**Work order:** Present the data from the line containing "This screenshot has" through the line containing "pyautogui.click(x=406, y=214)" as a Markdown table with the columns Row and Text, numbering each line and leaving out blank lines.

**Records to process:**
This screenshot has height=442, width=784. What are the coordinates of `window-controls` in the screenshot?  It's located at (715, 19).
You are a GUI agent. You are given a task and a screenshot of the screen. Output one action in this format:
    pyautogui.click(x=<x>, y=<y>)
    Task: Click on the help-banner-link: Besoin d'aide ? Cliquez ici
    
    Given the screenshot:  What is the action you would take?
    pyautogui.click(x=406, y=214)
---
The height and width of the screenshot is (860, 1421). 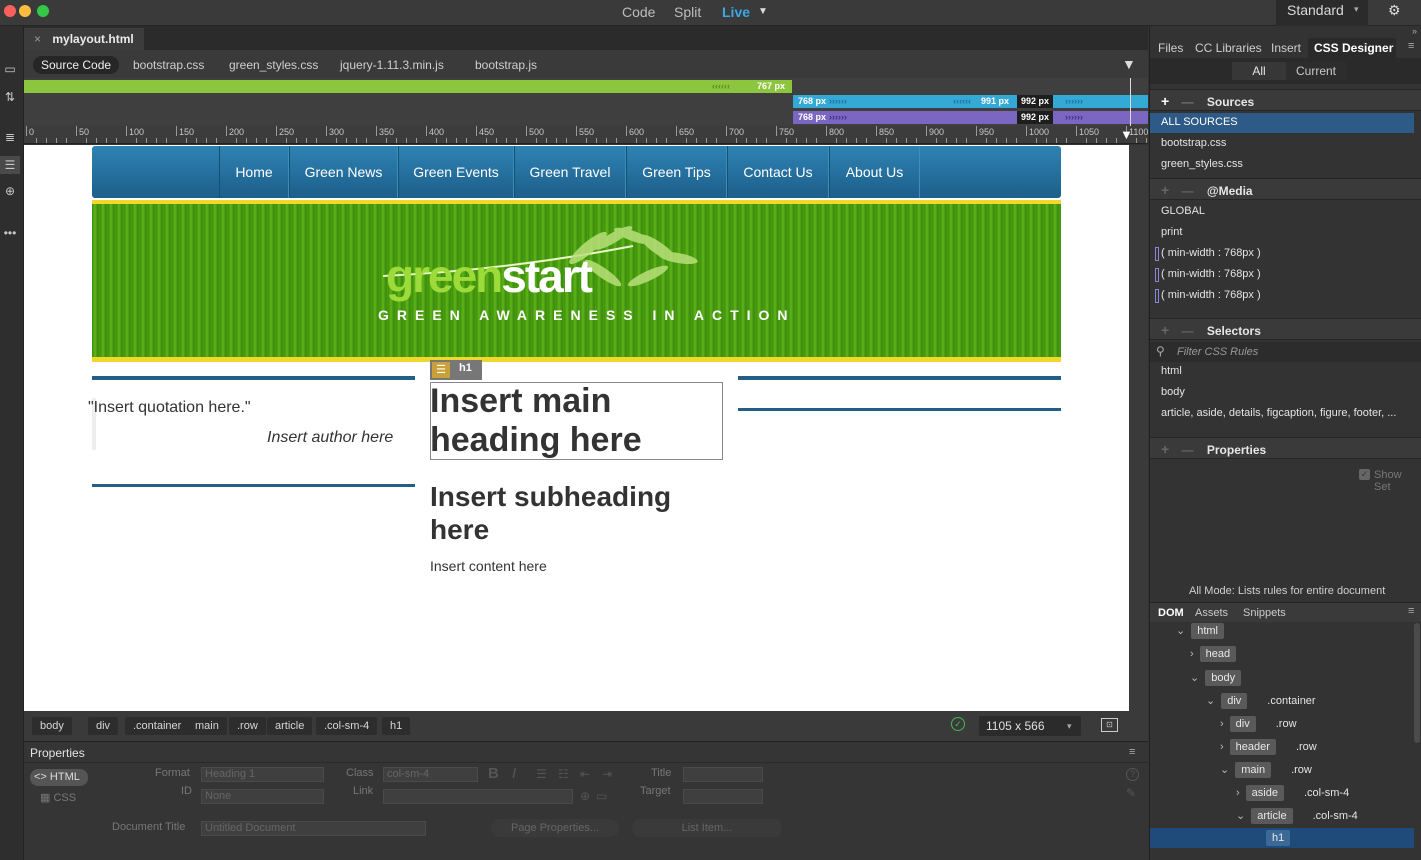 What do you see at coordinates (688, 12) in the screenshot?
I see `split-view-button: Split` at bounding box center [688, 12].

**Output for this exercise:**
| Row | Text |
|---|---|
| 1 | This screenshot has height=442, width=784. What are the coordinates of `window-controls` in the screenshot?  It's located at (715, 19). |
| 2 | You are a GUI agent. You are given a task and a screenshot of the screen. Output one action in this format: |
| 3 |     pyautogui.click(x=<x>, y=<y>) |
| 4 |     Task: Click on the help-banner-link: Besoin d'aide ? Cliquez ici |
| 5 |     Given the screenshot:  What is the action you would take? |
| 6 |     pyautogui.click(x=406, y=214) |